And I know that right now it’s a bit more difficult to find and keep employees than in times past, which makes it even more important to stay on top of your hiring “game,” and to put an extra focus on teambuilding. And it’s with that in mind, we wanted to share a few tips.
I should also mention that the MGE Power Program helps you organize your office, build a productive team, and become a great leader for your practice. So if you’re looking to improve in this regard, I highly suggest looking into it.
Alright, with that said, let’s get into the tips!
TIP 1: Never, never, never, never, stop looking for new employees
Did I say never enough? Even if you’re fully staffed, you should always be on the lookout for talent. If one of your current team members doesn’t end up working out for whatever reason, this leaves you with options rather than starting the entire hiring process again from scratch.
Likewise, if you’re looking to expand your practice, you’ll be adding people regularly.
But don’t just rely on online ads and sites like Indeed for your new hires.
When you’re out and about, look around. At a restaurant and the host/hostess looks like they’re doing an amazing job? Offer your business card and say something like, “You do an amazing job at what you do. If you’re ever in the need of a job or a career change, call my office number.”
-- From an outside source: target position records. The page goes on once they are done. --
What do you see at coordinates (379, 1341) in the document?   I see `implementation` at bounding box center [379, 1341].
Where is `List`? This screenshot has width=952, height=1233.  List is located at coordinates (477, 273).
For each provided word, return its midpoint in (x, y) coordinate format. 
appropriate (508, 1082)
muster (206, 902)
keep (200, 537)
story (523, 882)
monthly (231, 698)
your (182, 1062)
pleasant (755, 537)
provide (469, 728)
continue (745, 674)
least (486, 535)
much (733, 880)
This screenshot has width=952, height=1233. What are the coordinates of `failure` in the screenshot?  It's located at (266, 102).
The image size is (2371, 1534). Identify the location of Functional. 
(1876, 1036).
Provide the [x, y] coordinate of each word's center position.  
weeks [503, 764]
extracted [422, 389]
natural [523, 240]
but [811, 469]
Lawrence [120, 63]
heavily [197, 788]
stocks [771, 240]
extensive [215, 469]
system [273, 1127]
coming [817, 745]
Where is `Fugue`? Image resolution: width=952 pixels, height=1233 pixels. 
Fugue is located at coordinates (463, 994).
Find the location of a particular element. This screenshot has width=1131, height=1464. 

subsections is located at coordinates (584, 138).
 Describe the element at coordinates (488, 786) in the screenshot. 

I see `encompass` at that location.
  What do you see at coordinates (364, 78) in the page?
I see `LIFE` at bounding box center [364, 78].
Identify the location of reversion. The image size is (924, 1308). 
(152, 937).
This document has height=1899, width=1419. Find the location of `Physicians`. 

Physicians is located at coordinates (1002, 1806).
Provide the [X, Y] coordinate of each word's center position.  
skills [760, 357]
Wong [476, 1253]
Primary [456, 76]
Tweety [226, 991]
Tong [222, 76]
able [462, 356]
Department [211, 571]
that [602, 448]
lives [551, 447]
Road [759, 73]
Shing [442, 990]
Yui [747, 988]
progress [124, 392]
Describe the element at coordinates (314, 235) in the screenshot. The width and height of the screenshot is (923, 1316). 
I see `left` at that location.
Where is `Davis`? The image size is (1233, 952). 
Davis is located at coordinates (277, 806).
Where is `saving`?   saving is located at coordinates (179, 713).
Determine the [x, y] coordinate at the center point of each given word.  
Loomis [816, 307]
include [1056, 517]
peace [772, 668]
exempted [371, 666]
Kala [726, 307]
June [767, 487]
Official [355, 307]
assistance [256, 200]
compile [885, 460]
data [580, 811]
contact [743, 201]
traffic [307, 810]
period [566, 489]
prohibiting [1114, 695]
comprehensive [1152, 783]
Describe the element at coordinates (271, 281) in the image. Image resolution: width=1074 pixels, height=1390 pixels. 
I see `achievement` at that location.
A good business owner is always making note of people they meet that would be a good addition to their team, even at times when the practice isn’t actively trying to fill a position.
It’s amazing how many people you’ll find just out and about that have a great work ethic and willingness to succeed at their job. Take this opportunity to float the idea out there and form a relationship.
TIP 2: Start new hires out the right way
How they are handled the first few weeks is critical for a new employee. For most businesses, employee turnover tends to happen within the first few weeks—and even for the ones who do stay, the tone is set and company culture instilled early on.
I’ve seen many times where the expectations were not clearly communicated—and the new hire isn’t thoroughly trained on the specific job functions. Then later on the doctor wonders why their employees don’t do everything he/she expects them to do. People are creatures of habit, it can be more difficult to try to put that toothpaste back in the tube after the fact.
TIP 3: Immediately orient new employees to the practice.
Being new to an office and a position can be disorienting and nerve-wracking. New place, new people, new expectations, new ways of doing things. And as a team, you should all want to make sure the new hire feels comfortable.
The faster they can get familiar with the office and their role in it, the better.
Here at MGE, we have a checklist for new employees to get through on their first couple of days. It includes general office policies, the mission statement, and an actual map of the office with all the rooms on it. Someone will tour them around the office so they can meet the team, see where everything is, and learn how the business works.
I suggest you do the same in your office.
We want your new employees to be familiar with the space and people they’ll be working with, as well as the basic expectations of them as an employee, why the business exists, and how each team member helps to accomplish that mission.
Tip 4: Don’t shortchange their training
You put a lot of time and effort into the ads, interviewing, and hiring process. Now that they’re hired, that same intense effort should be applied to your new employee’s onboarding and training.
I know it can seem difficult – after all, you hired this person because you already had more on your plate than you could handle! But…hear me out on this.
Putting the time into a new hire (teaching them how your office does things, doing an “apprenticeship” with another team member, etc.) goes a long way towards determining if they are a good fit for your practice. Making sure they’re trained properly raises the potential that they may stick around, which means you’ll ultimately get more back in the long run.
If they’re not a good fit, it’s a good thing you found out now and not in six months! Again, you’re actually saving yourself time, which can be spent looking for another applicant.
By the way, to make this easier for you, we created DDS Success—our online team training platform. We provide on-demand video training for your whole team, including specific job training, front office systems, teambuilding exercises, and much more. You can schedule a free demo here.
Tip 5: Get them productive quickly
As I mentioned earlier, the tone is set for the working relationship early on. If you don’t give them much to do early on as they learn the ropes, they’ll start to get used to that workload—meaning they’ll think they don’t need to work very hard because that’s just “how it goes” in this office.
So, make sure that you (or the office manager) are prompt about giving them new duties as they get trained.
And when they do things successfully, acknowledge them for doing a great job! This may seem obvious, but most of the time we’re busy ourselves and tend to underestimate how an acknowledgment can make an employee feel important.
Likewise, if they seem to be having trouble, check up on them and find out what you can do to help. Maybe they have a misunderstanding, or maybe they can’t quite grasp something, or maybe it’s something else entirely. No matter what the problem is, take the time to help them get back on track.
Your staff are important – after all, without them, you’d have a hard time running all of it by yourself – so, it’s vital to check up on them, acknowledge their good work, and keep them winning on their job.